Namun, hal tersebut tidak dinyatakan dalam keputusan beliau selepas pertemuan itu selesai. Emil Salim dengan melalui Gema Madani menyerukan agar Presiden Soeharto melaksanakan niatnya untuk lengser keprabon (turun dari tahta kekuasaan) pada saat itu juga, yaitu tanggal 20 Mei 1998.
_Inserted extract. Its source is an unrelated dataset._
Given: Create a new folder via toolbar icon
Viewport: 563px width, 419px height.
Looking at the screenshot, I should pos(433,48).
Pada tanggal 20 Mei 1998 Menteri Luar Negeri Amerika Serikat, Madeleine Albright memberikan pernyataan yang meminta Presiden Soeharto untuk segera mundur. Madeleine menyatakan bahwa pengunduran diri Soeharto sudah semestinya dilakukan untuk memberikan jalan bagi transisi demokrasi di Indonesia dan kesempatan ini merupakan momentum bagi Presiden Soeharto untuk menorehkan langkah historisnya sebagai negarawan.
Pada pukul 14.30 tanggal 20 Mei 1998 sejumlah 14 menteri yang berada di bawah koordinasi Menko Ekuin Ginandjar Kartasasmita, menyatakan penolakannya untuk dicalonkan kembali dalam Kabinet Reformasi. Pada pukul 16.45, perwakilan mahasiswa dan pimpinan DPR/MPR mengaakan pertemuan di lantai 3 gedung lama MPR/DPR.
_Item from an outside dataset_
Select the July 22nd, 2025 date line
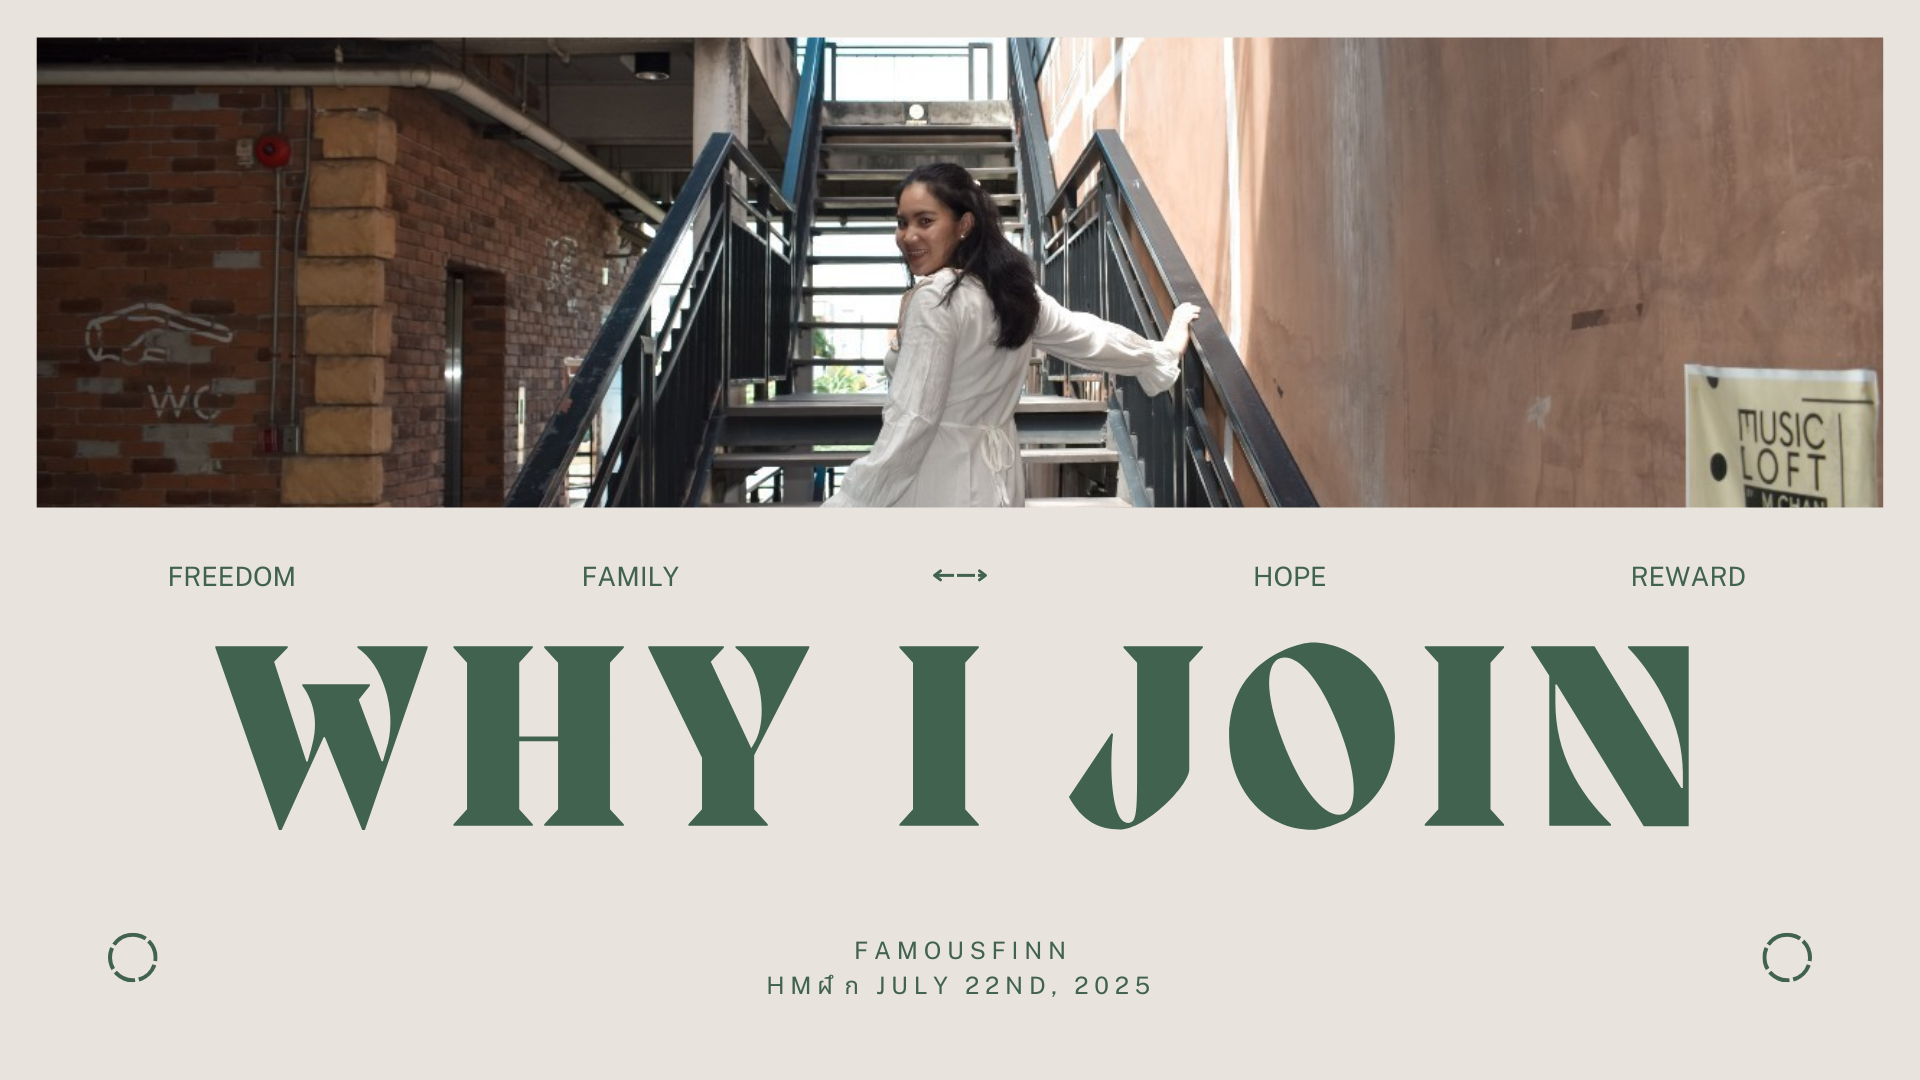 click(x=960, y=986)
Dalam pertemuan tersebut mahasiswa memberikan batas waktu pengunduran diri Soeharto hingga hari Jumat, tanggal 22 Mei 1998. Jika tidak ada kepastian, maka pada hari Senin tanggal 25 Mei 1998 pimpinan DPR akan mempersiapkan Sidang Istimewa MPR.
Akibat adanya desakan dari para mahasiswa dan masyarakat, serta mempertimbangkan kepentingan bangsa dan negara, pada tanggal 21 Mei 1998 pukul 19.06 WIB Presiden Soeharto mengumumkan pengunduran dirinya dari posisi presiden Republik Indonesia. Bertempat di Credential Room, Istana Negara Jakarta dengan disaksikan oleh Mahkamah Agung.
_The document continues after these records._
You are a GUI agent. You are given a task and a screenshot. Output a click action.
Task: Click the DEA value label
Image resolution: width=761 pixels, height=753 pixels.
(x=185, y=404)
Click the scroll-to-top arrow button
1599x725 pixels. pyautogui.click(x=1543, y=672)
Pengalihan kekuasaan setelah mundurnya Presiden Soeharto
Soeharto mengakhiri jabatannya sebagai Presiden RI. Naskah pengunduran diri Presiden Soeharto ditulis oleh Yusril Ihza Mahendra dengan judul “Pernyataan Berhenti Sebagai Presiden RI”.
Segera setelah Soeharto mengundurkan diri, Mahkamah Agung mengambil sumpah Baharuddin Jusuf Habibie sebagai presiden yang sebelumnya menjabat sebagai wakil presiden. Pengalihan kekuasaan tersebut sesuai dengan pasal 8 UUD 1945 yang berbunyi “Jika Presiden Mangkat, berhenti, atau tidak dapat melakukan kewajibannya dalam masa jabatannya, ia digantikan oleh wakil presiden sampai habis waktunya”.
Momentum turunnya Soeharto pada tanggal 21 Mei 1998 ini mengakhiri pemerintahan Orde Baru yang telah berlangsung selama 32 tahun di Republik Indonesia.